原因はその多くは加齢性になりますが、裂孔レーザー後や硝子体術後などの眼内疾患に続発して発生する場合(黄斑パッカー)があります。
40歳以上の20人に1人、60歳以上では7-8人に1人が発症するとされ、比較的頻度の高いことから、健康診断や人間ドックで発見されることが多い疾患です。
ただ、周りに手術したひとはほとんどいないことからわかるように、手術加療が必要になる頻度は決して高くありません。
歪みは黄斑上膜の約80%が自覚するとされ、視界が波を打つ歪み症状が強く出ると、視力より生活の質に影響するとされています。
当院では歪みを定量化して評価できるようにMチャートを利用して観察しています。
黄斑上膜は、よく「ものが大きく見える」と患者さんから訴えられます。
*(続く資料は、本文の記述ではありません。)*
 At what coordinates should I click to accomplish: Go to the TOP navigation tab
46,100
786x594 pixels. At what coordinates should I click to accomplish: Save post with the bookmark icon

これは収縮により網膜が引っ張られ、網膜上の「スクリーン」が縮んだ状態で映像を受け取るため、物が拡大して見えるようになる現象です。
歪みや変視症は、手術後も完全には元に戻らないことが多いため、症状が出ていれば早めの受診をおすすめします。実際には歪みの定量化:Mチャートに1.0を超えた場合を手術適応としています。
治療は硝子体手術で行いますので詳細は硝子体手術のリンクをお読みください。→ 硝子体手術へ
硝子体手術では、眼内の状態に応じて手術終了時に空気や医療用ガスを眼内に注入することがあります。 ガスが入っている間は以下の点にご注意ください
詳しい姿勢や日常生活の注意点については、必ず医師の指示を確認してください。
黄斑上膜は視力低下と歪みがありますが、術後は歪みの改善が先行すること多いです。
また視力と歪みは最初の3から6か月で機能改善をしたのちは、2年ほどかけてゆっくりと改善します。
視力の改善の程度は、経過をみてみないとわからないというのが本当のところですが、これまでの臨床研究では術前の視力や黄斑部の網膜の厚み、OCT画像の整合性・連続性などが視力予後に関与するとされています。
歪みは術前の半分程度まで改善するとされており、Mチャートに0.5~は生活に影響があるとされていることから、Mチャートにて1.0を超える場合には手術を検討すべきとしています。